Crisis de la educación

Gramática política

Por Rafael Peralta Romero/Voces y ecos

Si se preguntara a los dominicanos cuál es el problema más grave que nos afecta, muchos responderían que el principal inconveniente de nuestra sociedad es la crisis de energía, para la cual no ha habido Catalina que valga pese a tanto dinero tirado a sus fauces y tantas ilusiones vendidas por el presidente Danilo Medina.

Otros dominicanos dirán que el principal escollo está en el desempleo, debido a la alta cantidad de personas en edad productiva que no encuentran dónde laborar. Esto incluye a miles de egresados universitarios que recurren al subempleo, es decir que desempeñan tareas ajenas a su formación. Son candidatos a la frustración.

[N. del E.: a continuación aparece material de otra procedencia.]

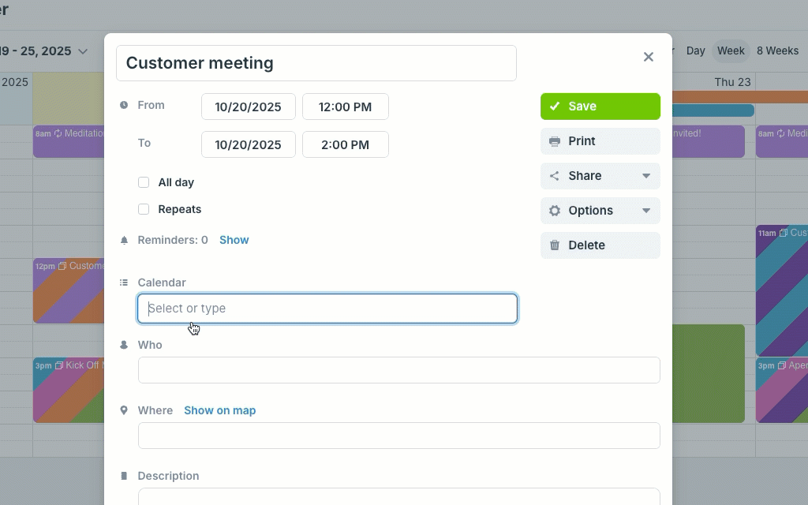
Task: Click the map pin icon beside Where
Action: click(x=124, y=410)
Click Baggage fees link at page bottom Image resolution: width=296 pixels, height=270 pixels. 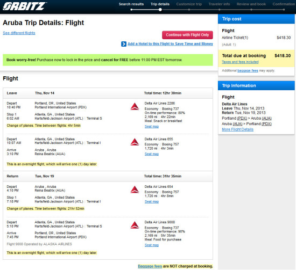tap(150, 266)
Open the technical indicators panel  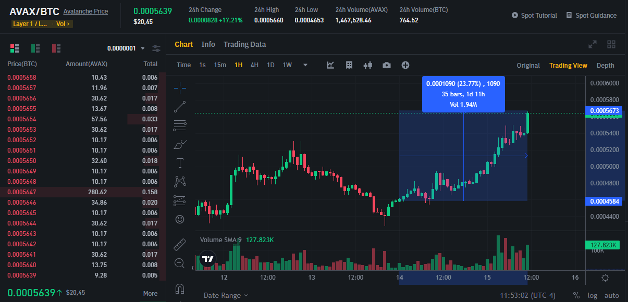coord(330,65)
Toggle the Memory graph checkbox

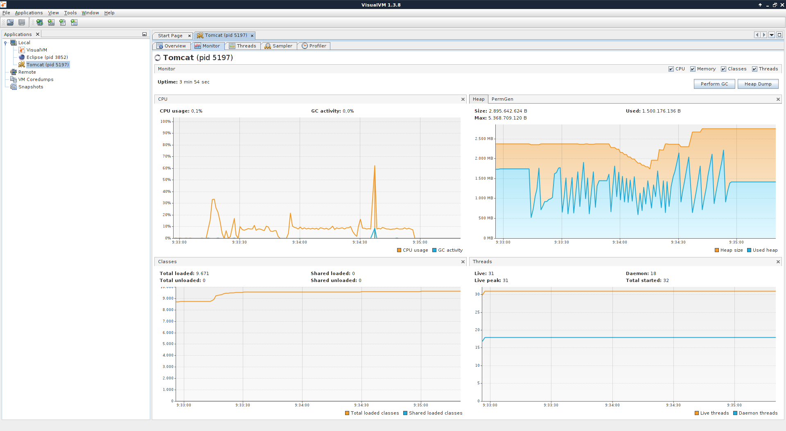pos(693,69)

Gran número de dominicanos considera que la plaga maligna aquí es la delincuencia y por consiguiente la inseguridad. Nadie está seguro ni siquiera en su casa, mucho menos en las calles. El miedo es una peste que devasta no solo en las tinieblas, sino a la plena luz del sol. La perturbación viene haciéndose costumbre.

Quizá la principal imperfección que nos afecta sea el deficiente servicio de salud que ofrece el Estado: hospitales cerrados, otros sin apoyo material, amplia masa poblacional sin protección y un sector privado de insaciable apetito financiero, capaz de dejar morir a un ciudadano porque no porta un carné de seguro médico.

Hay más respuestas al cuestionamiento en torno al principal problema nacional. Es obvio que unos dirán que la corrupción estatal sumada a su gemela la impunidad es lo peor que nos está pasando. Los funcionarios ladrones se llevan a sus arcas personales el dinero destinado a la solución de los problemas antes citados.

Algunos pocos –yo entre ellos- considerarán que el problema más lacerante de la sociedad dominicana es la crisis de la educación. Ningún pueblo puede desarrollarse sin educación. La educación moldea a las personas para hacerlas aptas para la convivencia con los demás. A los dominicanos nos falta mucho de eso.

La crisis de la educación se ve a diario en las calles, sobre todo en quienes conducimos vehículos. La ley de la selva es lo predominante. La crisis de la educación se ve también en la forma de echar los desperdicios a la vía pública y en el manejo que de estos hacen las autoridades municipales y las firmas contratadas para la recogida.

A nivel mundial se nos acaba de enrostrar la crisis en el aspecto formal de la educación. El 75 por ciento de estudiantes dominicanos sometidos a la prueba Pisa reprobó en matemáticas, lectura y ciencias. El nuestro quedó en el último lugar entre 79 países. Debemos tener razón al señalar como peor problema la crisis de la educación.